I'm surprised that almost all of the other answers, while generally providing good advice on "how to say no", seem to be ignoring the bigger picture of "what is the problem?".
Your PM has a problem to solve. Somebody - perhaps his manager, or another team, or a customer or group of customers - is relying on him for a solution, and he is in turn relying on you for a solution. Of course a "no" answer is going to put him on the defensive, because instead of solving his problem, it's simply creating an additional problem (how to explain this to the boss/customer/etc. without getting yelled at, losing his job, or just looking like an idiot).
Maybe he has already made some kind of commitment around this, which, yes, is a poor decision for a manager to make without first asking people in the know, but it happens, sometimes unintentionally.
It doesn't matter how you dress up the "no". It doesn't matter if you phrase it in the form of a question, and it doesn't matter how calm and diplomatic you are about it. Those things help grease the wheels of your ongoing relationship, but they don't help solve his problem!
As the "maker" it is your job, if you must object, to suggest alternatives. Find a way to actually solve the problem, even if it's not in the way that he originally expected. In my experience, only the most stubborn and incompetent managers will insist on a specific solution without justification even when they have been presented with reasonable alternatives.
By far the most common example of this that we probably all experience almost every day is time management. We are told that we have X days to do Y. It will invariably get you nowhere to simply say "Sorry, but I can't do Y in X days, that's just not enough time." You will likely get told to "make it happen" or "find a way to get it done."
So you don't say that. You say:
I am not sure if we can do all of Y in X days, but I have a suggestion: If we assume A, B, and C, then we might be able to take a few shortcuts in Q, and defer part Z until a little later, and I think we could manage that in X days. Would that work?
If your problem isn't time-based, but rather based on some technical constraints, you only need to change a few words. For example, in your case, there seems to be a dependency on some other work or component being completed, so change "in X days" to "without component/feature X being completed first", and instead of phrasing it as an inability, phrase it as a risk.
If you just had this sprung on you and haven't had time to think of any alternatives, then just say so:
I'd like a little bit of time to investigate this request/requirement. I think there might be some complications, but if you can explain to me a little about why you need this right now, I'm confident that I can have a solution mapped out for you by the end of the day.
It's still possible you won't get your way and be "forced" to go ahead despite your objections, but if you've discussed alternatives then presumably he has already explained to you why they won't work, which means that he is actually right, or at least that his rationale is as valid as yours. Also, it's important to time-box this investigation and actually make a commitment to get back to him, otherwise it will just appear (and rightly so) that you're stonewalling.
Incidentally, this works in pretty much any negotiation, and you really should look at this as a kind of negotiation.

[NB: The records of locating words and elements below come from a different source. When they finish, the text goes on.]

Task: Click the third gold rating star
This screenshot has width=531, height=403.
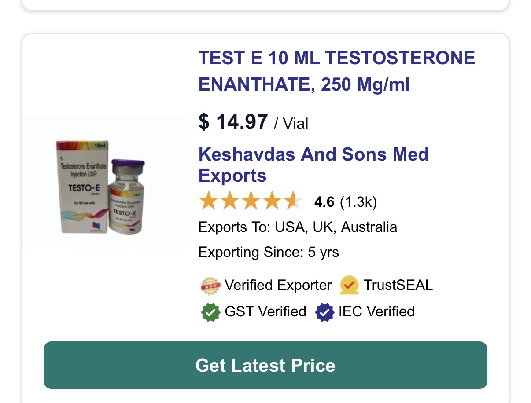Action: point(250,202)
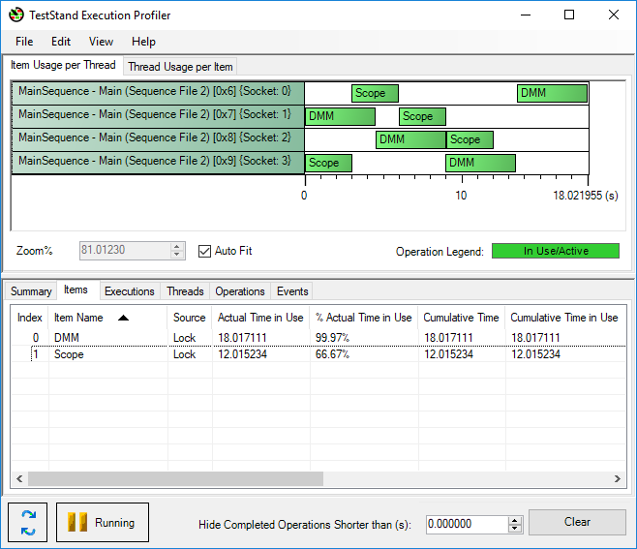Open the View menu
The height and width of the screenshot is (549, 637).
point(101,42)
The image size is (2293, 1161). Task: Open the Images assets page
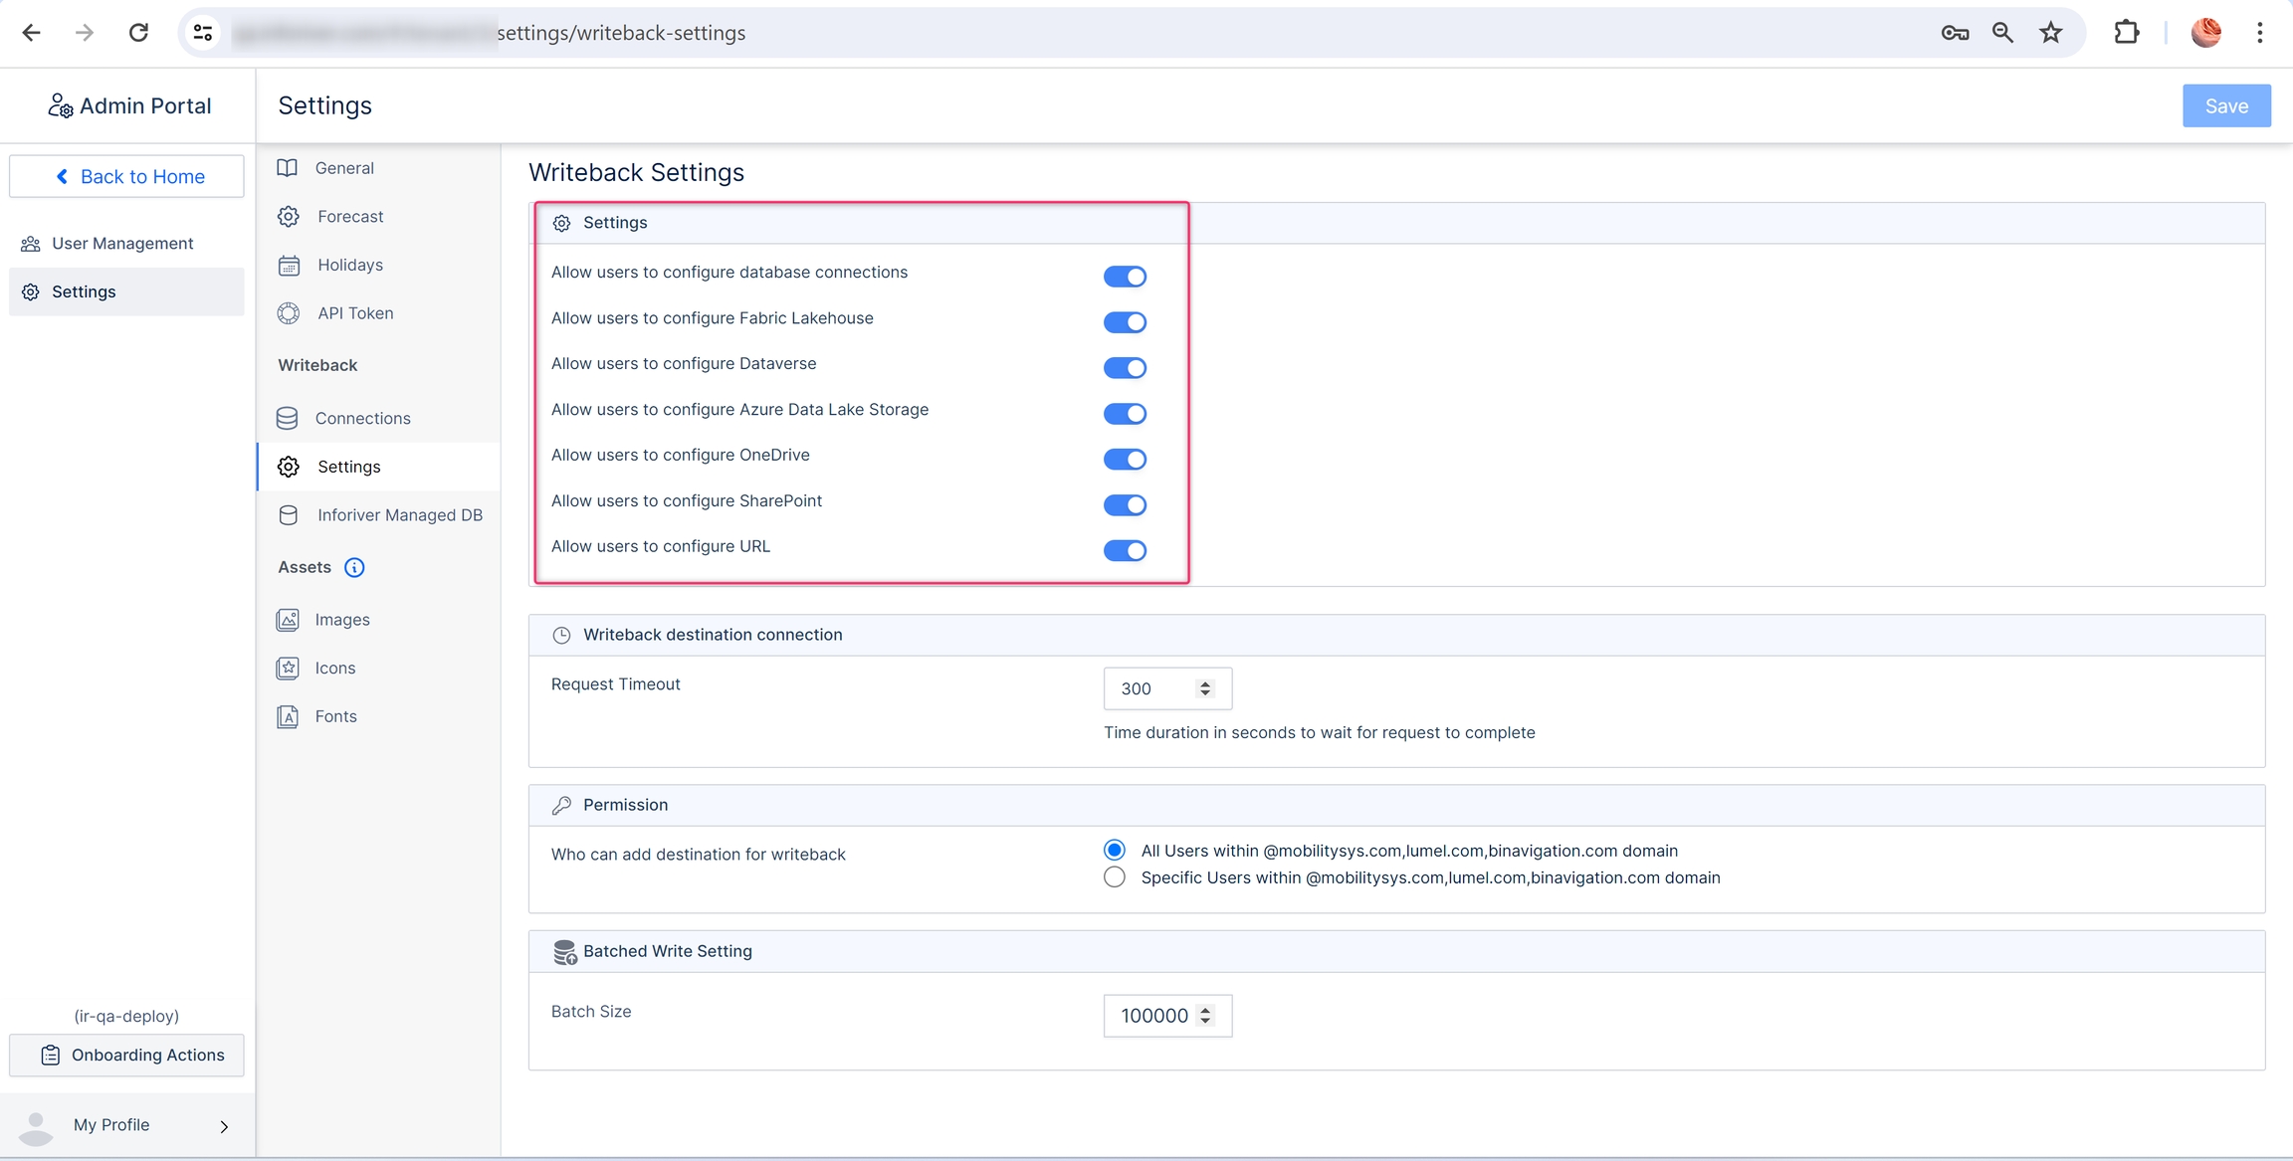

It's a lot harder to negotiate if you're only willing to put one issue on the table (like, say, an amount of money); that makes the negotiation adversarial rather than constructive, two people fighting over who gets a bigger piece of the pie.
You want to make the pie bigger, by offering other options or concessions that are preferably cheap for you but valuable to them. In a financial negotiation it might be payment plans, interest rates, free gifts, testimonials, that sort of thing. In the workplace, the major currency is usually effort, but you can also negotiate scope, time, quality, and a handful of other domain-specific modifiers (e.g. performance and availability in IT work).
Maybe there is something really simple you could do in a short amount of time that will produce almost the same result or at least eliminate most of the risks that you're concerned about. Maybe not, but at least give yourself the opportunity to think about it before just saying "no" (in any form).